| Required action |
Among the records below, find the line that has "The height and width of the screenshot is (481, 970)."; from there, give the lines again exactly, and stop after the line that has "Task: Click the feedback".

| Excerpted data |
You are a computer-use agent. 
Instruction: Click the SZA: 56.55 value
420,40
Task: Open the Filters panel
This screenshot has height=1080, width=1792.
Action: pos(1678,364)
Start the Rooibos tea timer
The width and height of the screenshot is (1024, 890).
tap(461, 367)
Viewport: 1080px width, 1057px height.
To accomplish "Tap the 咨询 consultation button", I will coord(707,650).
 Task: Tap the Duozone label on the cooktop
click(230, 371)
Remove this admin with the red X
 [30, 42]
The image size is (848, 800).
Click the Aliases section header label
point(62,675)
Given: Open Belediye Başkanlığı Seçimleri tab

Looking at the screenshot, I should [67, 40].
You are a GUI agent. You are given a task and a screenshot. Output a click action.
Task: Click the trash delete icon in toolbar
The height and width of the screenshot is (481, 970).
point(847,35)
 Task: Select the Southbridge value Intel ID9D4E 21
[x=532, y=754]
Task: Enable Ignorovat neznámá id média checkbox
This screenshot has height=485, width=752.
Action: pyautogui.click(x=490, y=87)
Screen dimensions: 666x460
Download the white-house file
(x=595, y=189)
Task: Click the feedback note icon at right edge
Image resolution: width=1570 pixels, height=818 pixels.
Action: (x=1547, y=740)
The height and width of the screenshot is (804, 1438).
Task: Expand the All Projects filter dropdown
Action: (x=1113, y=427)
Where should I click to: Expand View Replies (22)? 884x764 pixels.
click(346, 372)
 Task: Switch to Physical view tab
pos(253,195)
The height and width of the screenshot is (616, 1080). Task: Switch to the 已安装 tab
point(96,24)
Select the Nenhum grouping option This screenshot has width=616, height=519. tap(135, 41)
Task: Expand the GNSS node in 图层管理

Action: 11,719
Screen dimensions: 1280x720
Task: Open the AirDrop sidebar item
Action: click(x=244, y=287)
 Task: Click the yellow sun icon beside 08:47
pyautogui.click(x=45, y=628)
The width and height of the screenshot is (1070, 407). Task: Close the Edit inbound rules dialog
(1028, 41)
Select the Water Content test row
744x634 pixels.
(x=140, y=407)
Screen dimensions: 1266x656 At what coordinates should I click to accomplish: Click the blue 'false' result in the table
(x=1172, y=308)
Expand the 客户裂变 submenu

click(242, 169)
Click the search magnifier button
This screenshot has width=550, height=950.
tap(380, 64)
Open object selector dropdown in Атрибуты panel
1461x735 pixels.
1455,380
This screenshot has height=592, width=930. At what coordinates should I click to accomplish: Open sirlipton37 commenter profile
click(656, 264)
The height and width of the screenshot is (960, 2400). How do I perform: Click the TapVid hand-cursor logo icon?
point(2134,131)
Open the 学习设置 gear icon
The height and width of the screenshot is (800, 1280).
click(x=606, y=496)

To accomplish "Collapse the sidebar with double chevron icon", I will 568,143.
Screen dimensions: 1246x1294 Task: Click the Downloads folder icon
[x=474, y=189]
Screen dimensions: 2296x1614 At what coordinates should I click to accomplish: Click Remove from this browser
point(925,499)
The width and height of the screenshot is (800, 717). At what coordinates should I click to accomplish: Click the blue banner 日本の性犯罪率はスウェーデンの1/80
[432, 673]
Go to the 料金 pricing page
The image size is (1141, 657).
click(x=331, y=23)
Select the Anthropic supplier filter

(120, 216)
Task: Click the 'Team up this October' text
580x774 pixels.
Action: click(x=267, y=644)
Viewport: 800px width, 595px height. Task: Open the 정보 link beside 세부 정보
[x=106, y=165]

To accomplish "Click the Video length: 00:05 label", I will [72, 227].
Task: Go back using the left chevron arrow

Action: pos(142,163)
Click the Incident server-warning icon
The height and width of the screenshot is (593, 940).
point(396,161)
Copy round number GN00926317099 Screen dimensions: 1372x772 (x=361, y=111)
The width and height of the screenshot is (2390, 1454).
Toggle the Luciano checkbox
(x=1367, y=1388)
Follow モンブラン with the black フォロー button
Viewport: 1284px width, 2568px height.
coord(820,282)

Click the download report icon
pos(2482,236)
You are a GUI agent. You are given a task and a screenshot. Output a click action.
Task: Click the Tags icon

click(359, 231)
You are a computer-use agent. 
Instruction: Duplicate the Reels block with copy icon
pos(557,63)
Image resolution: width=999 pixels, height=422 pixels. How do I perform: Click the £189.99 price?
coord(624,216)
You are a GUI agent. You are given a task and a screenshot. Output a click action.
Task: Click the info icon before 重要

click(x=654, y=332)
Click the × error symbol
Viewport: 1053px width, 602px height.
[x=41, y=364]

| Output for this exercise |
The height and width of the screenshot is (481, 970).
point(847,35)
 Task: Select the Southbridge value Intel ID9D4E 21
[x=532, y=754]
Task: Enable Ignorovat neznámá id média checkbox
This screenshot has height=485, width=752.
Action: pyautogui.click(x=490, y=87)
Screen dimensions: 666x460
Download the white-house file
(x=595, y=189)
Task: Click the feedback note icon at right edge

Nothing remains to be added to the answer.